From Crush (Yale University Press, 2005).
In Middle Eastern mythology, Scheherazade is the one who tells stories to delay her death.
King Shahryar, the reigning monarch, has recently discovered his first wife’s infidelity. In a state of rage, he resolves to sleep with a new virgin every night, then behead her at dawn before she has the chance to sleep with another man. After he has killed many women in this way, Scheherazade volunteers to be his bride. On the night they are to be married, she asks for a final wish: that she is allowed to say goodnight to her sister for the last time.

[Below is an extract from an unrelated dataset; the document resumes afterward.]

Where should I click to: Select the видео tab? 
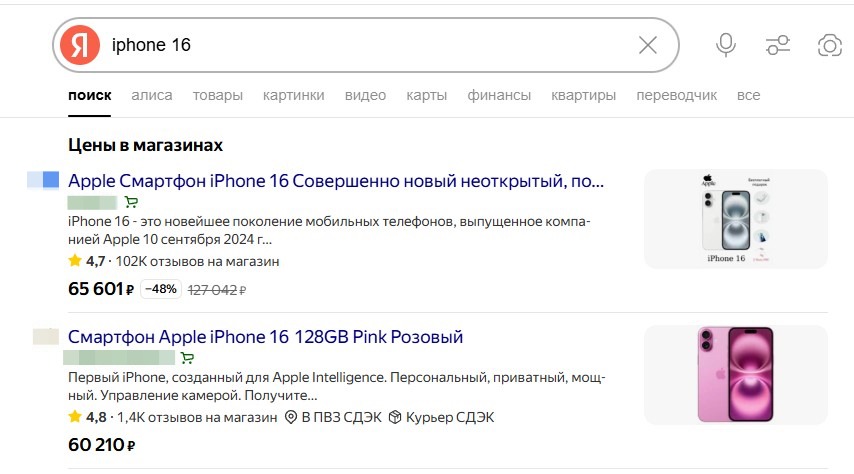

Seeing no harm in such a request, the king grants the wish and accompanies Scheherazade to her sister’s bedroom. But when they arrive, Scheherezade’s sister has a request of her own. As the two sisters have secretly arranged beforehand, she asks Scheherazade to tell her a final story. Scheherazade begins the story. The king is transfixed. Scheherezade continues telling the story; soon, dawn is threading through the window. The king begs her to continue. She says she can only continue the story if she is allowed to see the next night. The king agrees. Scheherazade doesn’t die.
‘Tonight / we don’t die and don’t die’ (Ilya Kaminsky, Deaf Republic.)
Quick! quick! ‘he asks for ink to be brought / he says writing something down keeps it alive’ (Andrew McMillan, Physical.)
May all beings everywhere be free of pain.